##### DOCUMENT TEXT #####

Legal definition, not semantics rrb. It's a legal investigation, therefore appropriate.

"a conflict between the private interests and the official responsibilities" is paraphrasing my first sentence, and covered by the legal one.

C.H. Truth said...

"sworn testimony of the outgoing FBI director that the President was not under investigation.

Okay then. Sworn testimony that Mueller told the President multiple times that he (the President) was not under investigation.

Anonymous said...



A conflict of interest requires that a person has something personally to gain or lose from the investigation.
_______________________________________________________________________________________________________________________________


bingo. and based upon the blatant biases exhibited by some on mueller's team, at least the ones we know of, they have something to personally gain by trump's removal as president.


wphamilton said...

the private interest of every member of mueller's team was for hillary to be elected.

What personal gain do they have from Hillary's election, beyond the interest of EVERY federal employee in continuity? And how does the investigation President Trump promote that interest?

wphamilton said...

Okay then. Sworn testimony that Mueller told the President multiple times that he (the President) was not under investigation.

Better but still not completely accurate. You still need qualifiers: "to my knowledge", "at this time", and "specifically".

C.H. Truth said...

My argument is that neither you nor Gowdy have even begun to establish a factual basis for the accusation against Mueller of conflict of interest.

If conflict of interest was a legal thing that had to be some how proven to the most skeptical of such a claim, then there would be a process in place to provide for such a thing.

But there isn't such a process... because it's designed to be a decision based on the optics of the situation, as much as the legal standards and factual arguments.


But let's be clear here WP.

#####

## [ASSIGNED TASK]
Copy the comment thread starting with "Legal definition, not" and going on through "the legal one.", swapping "semantics" for "word choice". Rely only on the comment thread above for what comes next.

##### INFORMATION SUPPLIED #####

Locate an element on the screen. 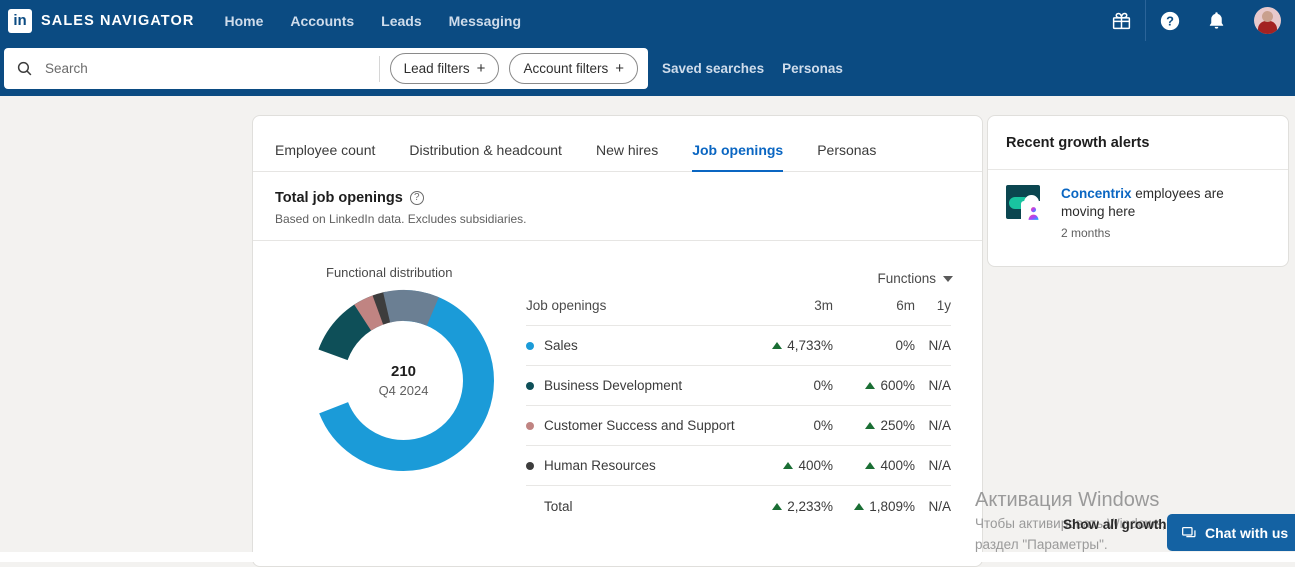 This screenshot has width=1295, height=567. account-filters-plus-icon: + is located at coordinates (620, 68).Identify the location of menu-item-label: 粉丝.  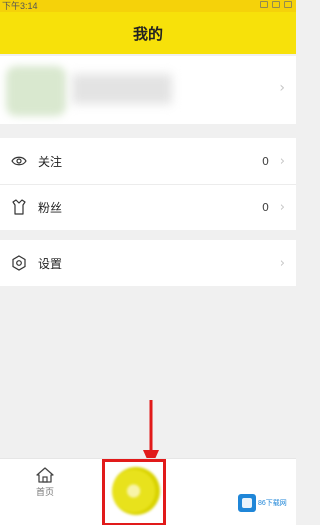
(50, 208).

#####

## [OUTPUT]
Legal definition, not word choice rrb. It's a legal investigation, therefore appropriate.

"a conflict between the private interests and the official responsibilities" is paraphrasing my first sentence, and covered by the legal one.